--- Provided data ---

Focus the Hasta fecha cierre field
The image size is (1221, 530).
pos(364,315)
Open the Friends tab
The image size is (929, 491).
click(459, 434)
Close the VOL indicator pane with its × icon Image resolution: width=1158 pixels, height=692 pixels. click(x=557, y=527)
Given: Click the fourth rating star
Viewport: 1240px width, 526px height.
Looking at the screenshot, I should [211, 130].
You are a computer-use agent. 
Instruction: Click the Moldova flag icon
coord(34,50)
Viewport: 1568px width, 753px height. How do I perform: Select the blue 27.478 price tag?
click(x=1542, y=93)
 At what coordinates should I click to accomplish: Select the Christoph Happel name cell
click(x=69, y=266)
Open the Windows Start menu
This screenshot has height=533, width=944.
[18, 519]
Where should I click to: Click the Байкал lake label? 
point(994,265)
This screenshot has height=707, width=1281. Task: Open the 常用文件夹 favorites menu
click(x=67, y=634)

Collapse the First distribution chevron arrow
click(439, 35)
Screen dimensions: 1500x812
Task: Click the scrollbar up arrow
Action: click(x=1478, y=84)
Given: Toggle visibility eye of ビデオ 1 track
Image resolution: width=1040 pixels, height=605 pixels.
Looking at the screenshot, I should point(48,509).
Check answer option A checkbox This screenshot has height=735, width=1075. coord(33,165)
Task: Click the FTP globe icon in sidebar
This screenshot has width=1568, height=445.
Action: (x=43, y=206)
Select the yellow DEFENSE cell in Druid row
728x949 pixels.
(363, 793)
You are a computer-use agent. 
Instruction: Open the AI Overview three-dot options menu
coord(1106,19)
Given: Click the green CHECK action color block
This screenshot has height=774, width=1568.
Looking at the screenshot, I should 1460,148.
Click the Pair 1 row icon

---

Search the entries for the word "Given" and gather every line where it appears.

▶ _Written answer_
Given: Click the fourth rating star
Given: Toggle visibility eye of ビデオ 1 track
Given: Click the green CHECK action color block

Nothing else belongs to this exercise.